Effect of Longitudinal Magnetic Field on the Microstructure and Properties of A-TIG Welding with Different TiO2 Coating Amounts

Abstract

In order to improve the poor weldability and low quality of welded joints during the welding of magnesium alloys, a longitudinal magnetic field is introduced in the welding process of A-TIG welding with a fixed magnetic field frequency (30 Hz) and magnetic field current (1.5 A). Experimental analysis is performed on the effect of the magnetic field on the microstructure and mechanical properties of welded joints under different TiO2 active agent coating amounts. The results show that the grain size tends to decrease and then increase with the increase in the active agent coating under the magnetic field. This is mainly because the active agent changes the arc morphology, which in turn affects the melt pool motion. The Lorentz force generated by the longitudinal magnetic field acts on the molten pool and will have an agitating effect on the pool. Both the magnetic field and the active agent are convective to the melt pool, and when the magnetic field and the active agent act together will further enhance the convective effect. However, when the active agent is too thick, it will affect the fluidity of the molten pool during welding and reduce the quality of the welded joint.
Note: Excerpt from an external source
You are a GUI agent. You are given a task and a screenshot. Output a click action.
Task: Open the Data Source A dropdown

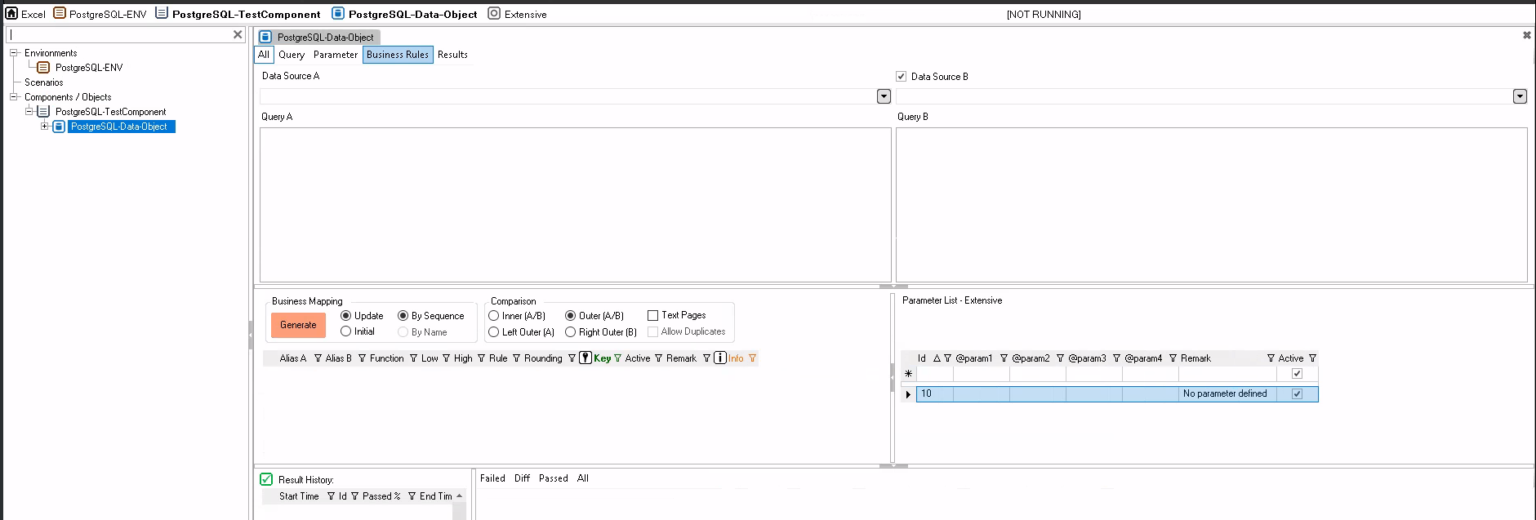tap(883, 96)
Under the action of magnetic field, when the active agent coating amount is 3 mg/cm2, the grain size is the finest and the mechanical properties are the best. At this time, the tensile strength was 292 MPa, elongation was 11.2%, and hardness was 78.9 HV in the weld zone and 77.8 HV in the heat-affected zone. Further analysis of the melt pool change and grain refinement mechanism under the combined effect of the magnetic field and active agent revealed that the magnetic field promotes the solidification of the second phase in the weld tissue, but the effect on the heat-affected zone is not obvious. The addition of the magnetic field was found to refine the grains by EBSD testing, reducing the average grain size by 1.43 μm. This indicates that the introduction of the magnetic field in the A-TIG welding process improves the mechanical properties and microstructure of the welded joint, which is conducive to solving the problem of poor weldability in the welding process of magnesium alloys.